• **WHAT IS BEING ASKED**: Extract from the listing each line in which the word "axis" appears.

== Segment start ==

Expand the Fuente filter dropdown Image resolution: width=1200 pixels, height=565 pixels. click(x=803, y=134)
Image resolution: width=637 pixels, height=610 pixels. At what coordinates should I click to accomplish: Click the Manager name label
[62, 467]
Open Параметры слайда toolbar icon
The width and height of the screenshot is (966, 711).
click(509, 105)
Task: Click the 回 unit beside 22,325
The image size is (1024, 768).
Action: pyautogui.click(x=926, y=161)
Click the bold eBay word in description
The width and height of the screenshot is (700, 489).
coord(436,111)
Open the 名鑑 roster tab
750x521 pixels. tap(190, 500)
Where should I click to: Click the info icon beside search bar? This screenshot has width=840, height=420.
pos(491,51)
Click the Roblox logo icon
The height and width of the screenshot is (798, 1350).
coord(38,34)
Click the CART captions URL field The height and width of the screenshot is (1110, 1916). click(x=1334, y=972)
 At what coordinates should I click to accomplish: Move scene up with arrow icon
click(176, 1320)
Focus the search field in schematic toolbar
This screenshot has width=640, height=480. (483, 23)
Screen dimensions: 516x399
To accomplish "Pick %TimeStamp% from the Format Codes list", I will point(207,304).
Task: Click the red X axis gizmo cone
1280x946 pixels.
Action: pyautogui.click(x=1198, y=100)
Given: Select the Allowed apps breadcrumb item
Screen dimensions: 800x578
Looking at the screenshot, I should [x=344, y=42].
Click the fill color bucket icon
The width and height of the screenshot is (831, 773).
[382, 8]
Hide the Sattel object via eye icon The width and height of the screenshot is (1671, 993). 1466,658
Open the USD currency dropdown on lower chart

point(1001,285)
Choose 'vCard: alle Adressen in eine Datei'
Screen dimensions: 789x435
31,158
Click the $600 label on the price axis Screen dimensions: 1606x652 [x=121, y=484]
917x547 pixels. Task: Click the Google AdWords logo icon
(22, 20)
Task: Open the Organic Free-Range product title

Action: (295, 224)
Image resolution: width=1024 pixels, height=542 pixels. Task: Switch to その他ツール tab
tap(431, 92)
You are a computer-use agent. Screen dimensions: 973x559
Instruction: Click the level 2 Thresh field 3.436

== Segment end ==

• **ANSWER AREA**:
Task: Click the red X axis gizmo cone
Click the $600 label on the price axis Screen dimensions: 1606x652 [x=121, y=484]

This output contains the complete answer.